The group's discussions focussed on six types of system support: base services; job management; features supporting checkpointing individual jobs, and at the level of the entire system; resource management; file systems; system availability features; protocol support; and miscellaneous tool support such as documentation and system administration tools. All but one are discussed in this chapter. The final item is treated separately as Other System Software and Tool Support.

The general lack of interoperability with other elements in the computing center environment was a particular source of concern to the group. No HPC machine can operate without the assistance of a myriad of other equipment, from disk and tape storage to printers, visualization engines, and desktop workstations. Yet in many cases, the HPC systems cannot interoperate smoothly with other elements. System support staff spend an inordinate amount of time debugging interface problems or constructing new interfaces to fill the gaps left by HPC vendors. This is a costly investment that must be made over and over, by each site and for each platform installed. The availability of a known collection of services, responding to known interfaces, across all HPC platforms would represent a significant step forward.

8.1 Base Services

Many of the most essential operating system functions, taken for granted on workstations or large, non-HPC machines, are not available in a consistent or robust way on HPC systems. The need is critical, in the sense that all higher-level system facilities - and ultimately, the applications - depend on the services of the base system.

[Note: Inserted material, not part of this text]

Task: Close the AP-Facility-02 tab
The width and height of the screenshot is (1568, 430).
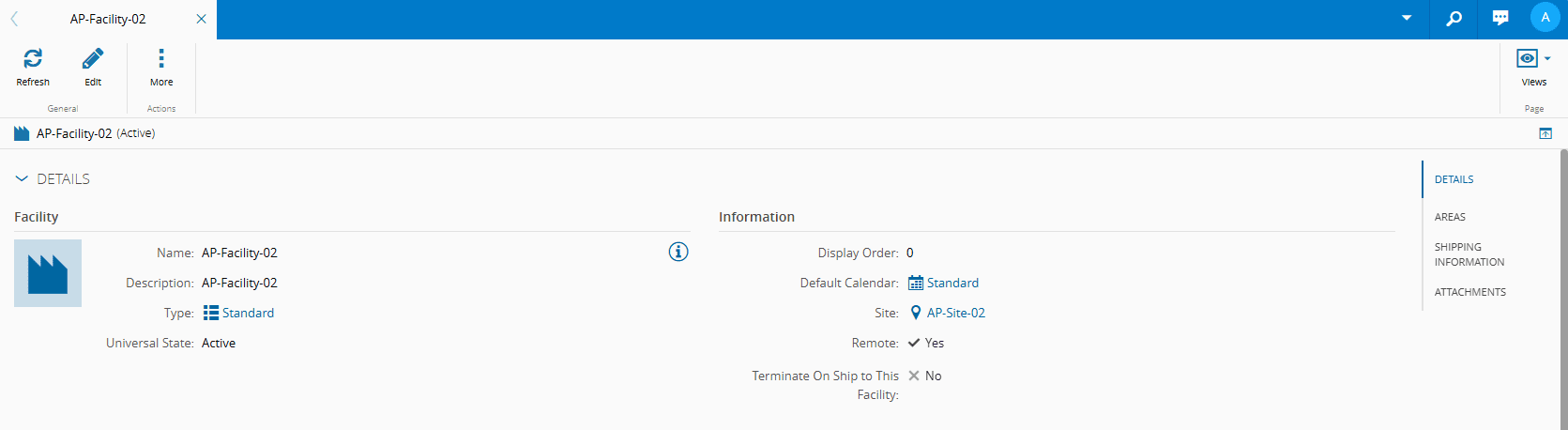Action: coord(201,19)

Since any HPC system will have to interact with a range of devices via network connections, it is essential that there be verifiable mechanisms for allowing one entity to prove to another that it is what it claims to be. In this sense, entities include servers and other machines, as well as users. However, in the interests of system performance, such authentication cannot need to be repeated every time that a new resource is connected. Access control, or the ability to associate privileges with entities or sets of entities, imposes similar requirements for interoperability and performance. Ideally, credentials (i.e., authentication and privileges) should move around with all authenticated entities within a particular administrative domain. (The ability to support encryption so that hardware or low-level software interception does not violate integrity, is important, but may not be required for all installations.)

This type of interoperability presupposes that authentication on the HPC system can interoperate or coexist with existing UNIX services in its broader environment, including login, passwd, rcp, rlogin, and rsh. It must also be possible to authenticate RPCs and to ensure that RPCs are neither discarded nor ignored. For clustered systems, it should be possible to formulate both intra-node and inter-node communications using the same API.

Additional discussions centered around service namespace management, which maps service names (e.g., a host or printer name) to service locations (specific network addresses and ports). Such support is essential in order for the HPC machine to provide reasonable interoperation with the larger system. One very desirable feature would be the provision of "smart" services capable of re-directing requests to another, equivalent server if the requested server were unavailable or subject to heavy congestion.

Links to the Guidelines document:

All requirements related to authentication, security, and namespace management
All requirements related to base operating services

8.2 Support for Job Management

The role of an HPC system's job management component, with respect to a job, is much like the role of the kernel on a single node with respect to a single process. That is, the job manager must authenticate and track all jobs that enter the system, allocate resources to them, schedule them for execution, enforce site policies on resource limits and exceptions to those limits, and clean up after they terminate. (Note that there may not be an identifiable OS entity in charge of these services.) The group spent some time discussing the shortcomings of current HPC machines in supporting job management.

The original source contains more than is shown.